Task: In the listing below, the line containing "The width and height of the screenshot is (800, 440)." marks the end; copy exactly every line from the first through that one.

Material to process:

**********

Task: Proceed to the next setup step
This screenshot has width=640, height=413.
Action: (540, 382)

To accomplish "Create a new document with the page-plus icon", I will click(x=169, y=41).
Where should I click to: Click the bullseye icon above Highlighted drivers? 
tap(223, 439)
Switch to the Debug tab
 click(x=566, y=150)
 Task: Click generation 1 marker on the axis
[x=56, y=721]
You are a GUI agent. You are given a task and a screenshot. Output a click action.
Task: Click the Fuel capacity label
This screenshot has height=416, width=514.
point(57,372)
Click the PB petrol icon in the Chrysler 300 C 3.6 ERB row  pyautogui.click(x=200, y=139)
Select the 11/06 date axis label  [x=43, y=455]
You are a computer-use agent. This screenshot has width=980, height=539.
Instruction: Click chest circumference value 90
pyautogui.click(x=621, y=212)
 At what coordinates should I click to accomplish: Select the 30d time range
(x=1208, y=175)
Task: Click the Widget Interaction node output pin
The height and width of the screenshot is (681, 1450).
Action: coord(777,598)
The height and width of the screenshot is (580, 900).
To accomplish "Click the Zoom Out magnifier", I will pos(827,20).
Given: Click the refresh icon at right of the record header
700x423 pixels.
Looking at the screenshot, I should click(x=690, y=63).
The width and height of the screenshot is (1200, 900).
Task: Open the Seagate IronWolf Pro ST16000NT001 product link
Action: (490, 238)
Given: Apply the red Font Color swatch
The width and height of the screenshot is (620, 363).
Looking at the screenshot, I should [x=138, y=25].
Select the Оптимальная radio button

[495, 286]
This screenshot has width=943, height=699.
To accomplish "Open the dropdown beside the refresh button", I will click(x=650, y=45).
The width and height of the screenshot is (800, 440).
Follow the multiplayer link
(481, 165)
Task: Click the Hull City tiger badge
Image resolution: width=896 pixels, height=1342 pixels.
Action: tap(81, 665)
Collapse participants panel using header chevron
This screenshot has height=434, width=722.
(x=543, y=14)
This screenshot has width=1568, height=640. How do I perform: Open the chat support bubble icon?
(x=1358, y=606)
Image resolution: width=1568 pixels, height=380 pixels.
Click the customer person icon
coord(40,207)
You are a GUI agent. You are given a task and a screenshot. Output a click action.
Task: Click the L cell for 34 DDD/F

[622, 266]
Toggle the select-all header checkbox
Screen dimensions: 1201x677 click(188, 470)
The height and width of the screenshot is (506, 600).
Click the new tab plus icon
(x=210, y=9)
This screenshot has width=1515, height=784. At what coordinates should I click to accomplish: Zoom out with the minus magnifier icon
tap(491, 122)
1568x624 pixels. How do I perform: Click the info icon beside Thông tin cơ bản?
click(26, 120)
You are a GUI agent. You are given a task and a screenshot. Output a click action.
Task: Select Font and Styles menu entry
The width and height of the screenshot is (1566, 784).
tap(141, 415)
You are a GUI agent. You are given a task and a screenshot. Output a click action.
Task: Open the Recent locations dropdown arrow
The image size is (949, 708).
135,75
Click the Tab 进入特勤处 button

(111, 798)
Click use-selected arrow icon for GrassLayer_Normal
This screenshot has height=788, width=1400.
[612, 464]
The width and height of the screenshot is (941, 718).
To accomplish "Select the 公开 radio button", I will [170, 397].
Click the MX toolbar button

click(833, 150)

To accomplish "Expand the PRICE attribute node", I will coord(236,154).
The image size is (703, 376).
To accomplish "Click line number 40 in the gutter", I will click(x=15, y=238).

**********

Written solution:
Task: Proceed to the next setup step
This screenshot has width=640, height=413.
Action: (540, 382)

To accomplish "Create a new document with the page-plus icon", I will click(x=169, y=41).
Where should I click to: Click the bullseye icon above Highlighted drivers? 
tap(223, 439)
Switch to the Debug tab
 click(x=566, y=150)
 Task: Click generation 1 marker on the axis
[x=56, y=721]
You are a GUI agent. You are given a task and a screenshot. Output a click action.
Task: Click the Fuel capacity label
This screenshot has height=416, width=514.
point(57,372)
Click the PB petrol icon in the Chrysler 300 C 3.6 ERB row  pyautogui.click(x=200, y=139)
Select the 11/06 date axis label  [x=43, y=455]
You are a computer-use agent. This screenshot has width=980, height=539.
Instruction: Click chest circumference value 90
pyautogui.click(x=621, y=212)
 At what coordinates should I click to accomplish: Select the 30d time range
(x=1208, y=175)
Task: Click the Widget Interaction node output pin
The height and width of the screenshot is (681, 1450).
Action: coord(777,598)
The height and width of the screenshot is (580, 900).
To accomplish "Click the Zoom Out magnifier", I will pos(827,20).
Given: Click the refresh icon at right of the record header
700x423 pixels.
Looking at the screenshot, I should click(x=690, y=63).
The width and height of the screenshot is (1200, 900).
Task: Open the Seagate IronWolf Pro ST16000NT001 product link
Action: (490, 238)
Given: Apply the red Font Color swatch
The width and height of the screenshot is (620, 363).
Looking at the screenshot, I should [x=138, y=25].
Select the Оптимальная radio button

[495, 286]
This screenshot has width=943, height=699.
To accomplish "Open the dropdown beside the refresh button", I will click(x=650, y=45).
The width and height of the screenshot is (800, 440).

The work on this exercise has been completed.